A Viridis Mining and Minerals, uma mineradora australiana, está dando passos significativos no desenvolvimento do projeto Colossus, localizado em Poços de Caldas, Minas Gerais. Recentemente, a empresa anunciou a captação de US$ 120 milhões em investimentos, que serão utilizados para financiar a fase de engenharia e aquisição de equipamentos necessários para o início das operações, previsto para 2028.
Esse projeto não só representa um avanço na exploração de terras raras no Brasil, mas também uma estratégia inteligente para agregar valor ao produto final através do refino. A inclusão de um circuito de refino no projeto Colossus é um marco importante para a indústria de terras raras no país.

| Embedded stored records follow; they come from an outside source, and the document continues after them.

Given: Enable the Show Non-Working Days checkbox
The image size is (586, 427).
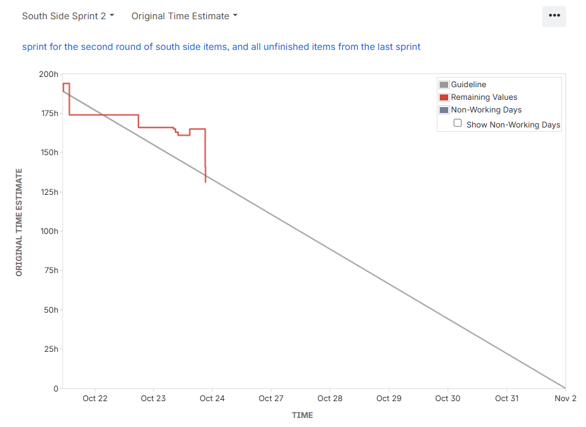Looking at the screenshot, I should click(458, 123).
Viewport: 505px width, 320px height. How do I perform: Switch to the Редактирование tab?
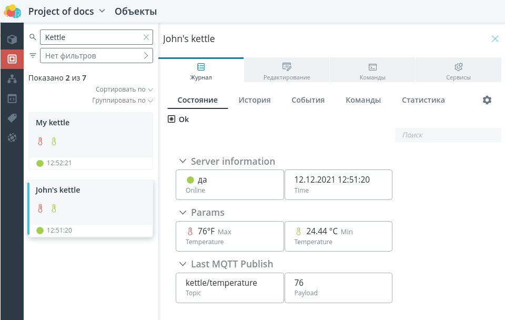point(287,70)
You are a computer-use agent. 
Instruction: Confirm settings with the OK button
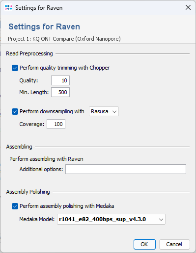(144, 244)
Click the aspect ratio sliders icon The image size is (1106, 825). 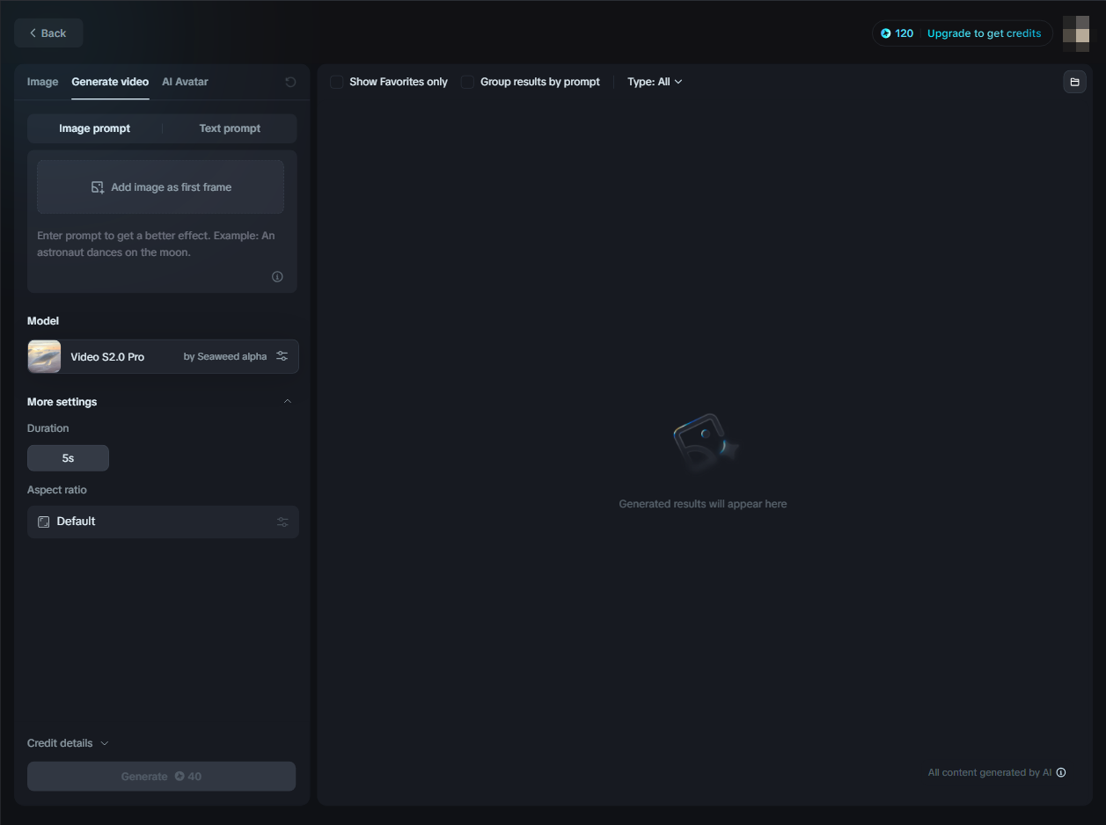pos(282,522)
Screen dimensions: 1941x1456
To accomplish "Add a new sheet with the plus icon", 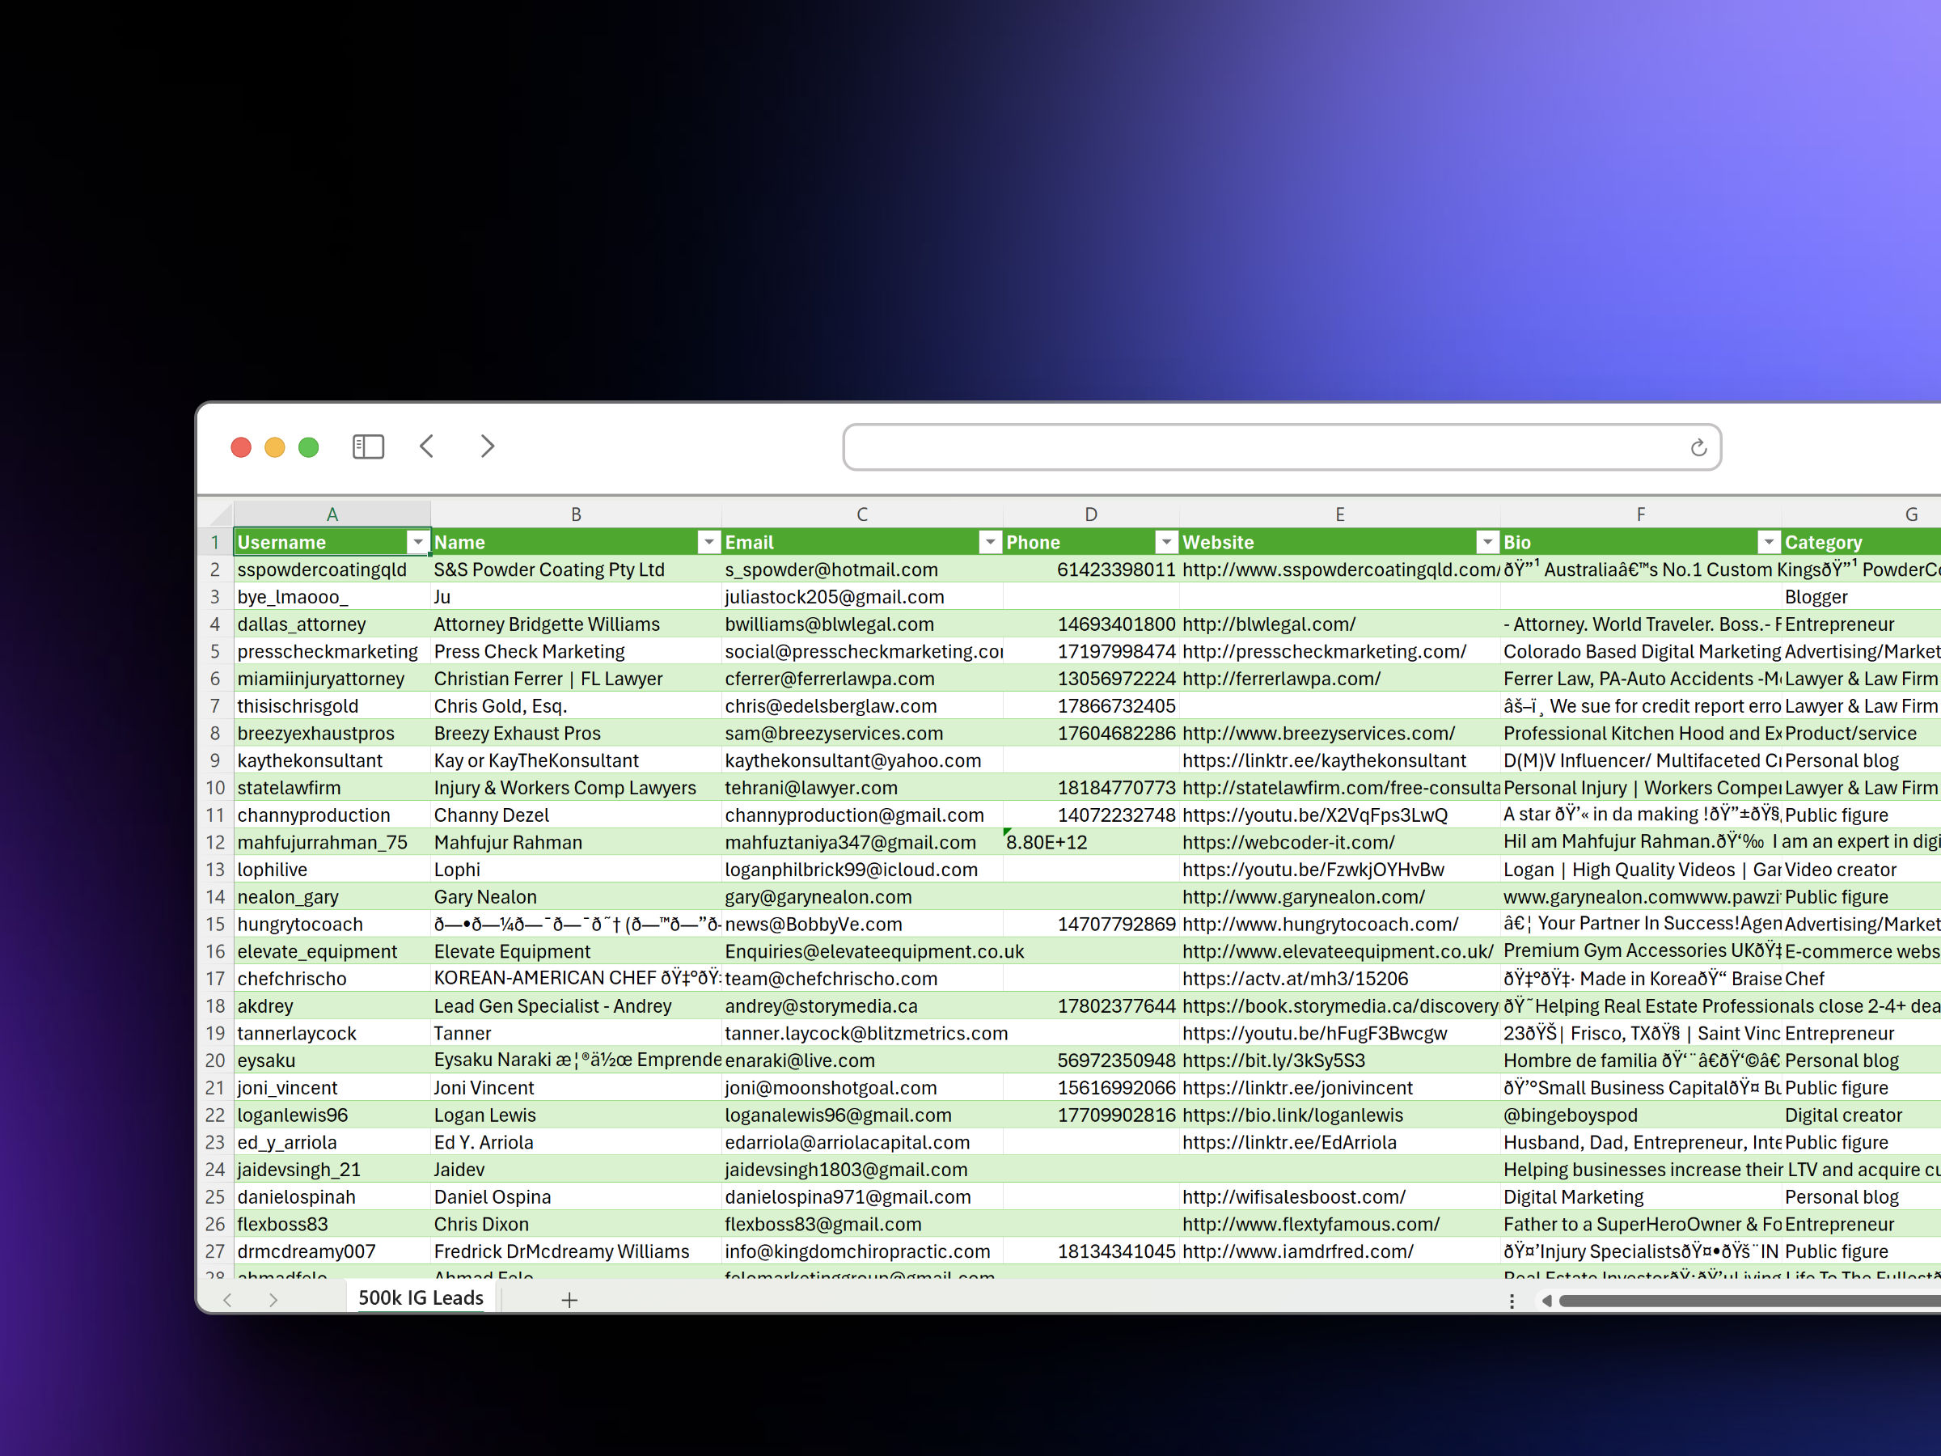I will point(569,1300).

Investimentos e parcerias estratégicas
A Viridis conseguiu garantir investimentos de diversos parceiros. A gestora global One Investment Management (OneIM) se comprometeu a aportar até US$ 75 milhões. Além disso, investidores estratégicos como ORE Investments e Régia Capital anteciparam US$ 5 milhões e outros investidores institucionais, majoritariamente brasileiros, contribuíram com cerca de US$ 40 milhões.
Com esses recursos, somados a US$ 14 milhões em caixa e US$ 20 milhões disponíveis em um acordo anterior, a Viridis possui aproximadamente US$ 154 milhões em capital próprio, superando a necessidade estimada de US$ 135 milhões para viabilizar o projeto.
Avanços tecnológicos e refino de terras raras
O projeto Colossus prevê um investimento total de US$ 449 milhões com uma produção anual estimada de 9 mil toneladas de carbonato misto refinado de terras raras. A inclusão de um circuito de refino, que custará quase US$ 50 milhões permitirá à Viridis produzir um carbonato misto refinado com maior valor agregado.
O circuito de refino utiliza tecnologia da empresa belga Solvay para realizar a extração por solvente de lantânio, um elemento de baixo valor de mercado, ampliando a concentração de terras raras magnéticas de maior valor. Essa etapa é crucial para elevar a qualidade do produto final, que será destinado principalmente ao mercado europeu.
Perspectivas futuras e desafios regulatórios
A Viridis está concentrando seus esforços na obtenção de contratos de venda de produção (offtake), na estruturação da dívida de longo prazo e na preparação para a decisão final de investimento, prevista para o quarto trimestre de 2026. A expectativa é iniciar a construção do projeto em 2027 e a produção comercial em 2028.
Enquanto isso, o Brasil discute um marco legal do setor que permitirá ao governo vetar parcerias estrangeiras. O projeto de lei, que já foi aprovado na Câmara dos Deputados e está no Senado, amplia os poderes do Executivo para regulamentar o setor e cria uma política para os minerais críticos voltada à defesa da soberania nacional e ao incentivo ao refino de minérios no Brasil.
O presidente Luiz Inácio Lula da Silva (PT) tem demonstrado interesse no encaminhamento da pauta no Senado, após reaproximação com o presidente da Casa, Davi Alcolumbre (Republicanos-AP). A proposta visa garantir que o Brasil não se torne mero exportador de commodities, mas sim um player relevante na cadeia de valor das terras raras.